The region in particular sits at the intersection of both sides of the transition. It’s one of the largest hydrocarbon producers, and, at the same time, it has embraced and started serious measures the diversification of the energy mix, and this is how the transition ought to be looked at. It’s not a zero sum game, where one side wins and the other side loses. The objectives of the energy transition should not be mutually exclusive ones, but rather an integrated process of diversifying the energy mix, and making all elements of the mix greener and cleaner, if you will.
So COP27 and COP28 following that should be the forum for this discourse and this description of the transition to take shape and to include everybody. In COP26, for example, the oil producers were not even invited. And without an inclusive process that includes producers of hydrocarbon, the whole transition can be in jeopardy. At the end of the day, energy security is very important for energy, sustainability and the energy transition to succeed and to happen.
APICORP along with the Saudi-based Islamic Development Bank announced the Infra Initiative, a $1 billion private sector fund, earlier this year. In your opinion, how important is it to make the private sector also part of this conversation? And how will such public-private partnerships help in achieving our energy diversification goals?
Sure, this is a very good question to explain how the partnerships between multilateral financing institutions can help in both accelerating the energy transition in the right balance direction that I explained, and at the same time mobilise additional funding to investments and the projects and the transactions that are required in this direction. We both are multilateral financial institutions, in the case of APICORP owned by the 10 Arab oil producers, who are also members of the Islamic Development Bank.
What this fund is all about is to identify infrastructure transactions in the widest scope of infrastructure, including of course, energy infrastructure, and try to finance these projects by either debt or equity with mobilising also additional funding from other players who come in partnership with us and focusing on the private sector.
At the end of the day, the role of the private sector in energy investments has accelerated over the last few years. APICORP issues an annual energy investment outlook for the next five years, and clearly over the last five years or so, the participation of the private sector in executing energy and infrastructure projects has grown by 20-25%.
Using different schemes, you have public private partnerships, you have private equity, and you have project finance, again through the mobilisation of funding that could happen by having both APICORP and the Islamic Development Bank, bringing other commercial and other MDBs with us, for this objective. It’s an ambitious target of $1 billion, it will also focus on countries that are coming out of conflict in the region, or are in the middle of a transition where the hydrocarbon and the energy sector plays a key role in that transition and that transformation.

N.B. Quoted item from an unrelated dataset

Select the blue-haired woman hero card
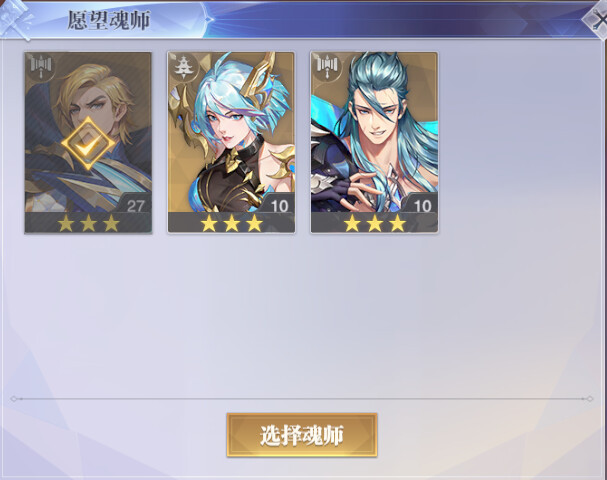Viewport: 607px width, 480px height. tap(231, 142)
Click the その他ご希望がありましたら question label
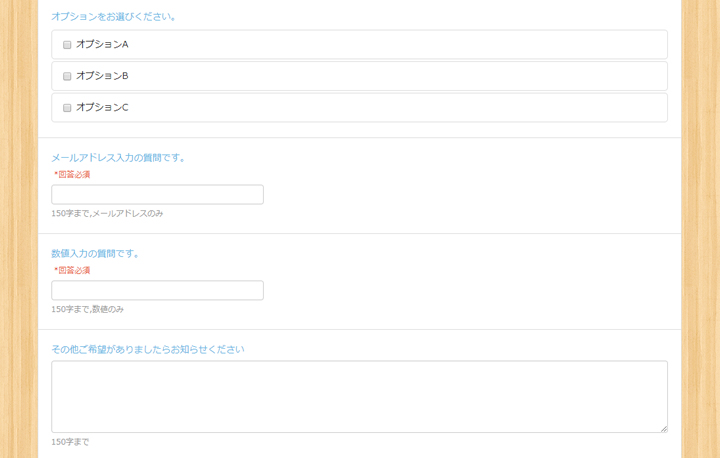 tap(148, 350)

APICORP, for example, is owned by countries in the region who are coming out of conflict, who are some of them still in conflict and the role of the energy sector in how these countries will shape their future will be key. So supporting private investments in these areas will be very much required.
Could you run us through some of the challenges that we’re likely to face within the sector in 2022? As we’ve let go of 2019-2020, we see precautionary measures being taken away. Are there any new challenges that we need to face? And how can we turn those into opportunities?
First of all, the energy transition challenges and how all stakeholders will play it out in order to have an inclusive transition that does not jeopardise energy security and energy affordability, and let’s see how the two upcoming COPs can strike that balance. You have the oil markets, and fluctuations and volatility that could happen in the oil prices. We thought that we had been saved from that aspect, it seems that a huge surprise was in the making.
Then you have still the effects of the pandemic on demand, on supply chains, and now with another global crisis, this could see a different level of intensity. And finally, you have countries that have to take fiscal measures, austerity measures as well, that may have implications or repercussions on the sector itself and the wider economies, and may disrupt the plans that were in place in many countries of the region and elsewhere for economic diversification and energy diversification.
So I’d like to always see the glass half full, let’s see how that unfolds, and whether there is a light at the end of the tunnel in 2022 given all these challenges, and all these risks that have suddenly become very real and concerning.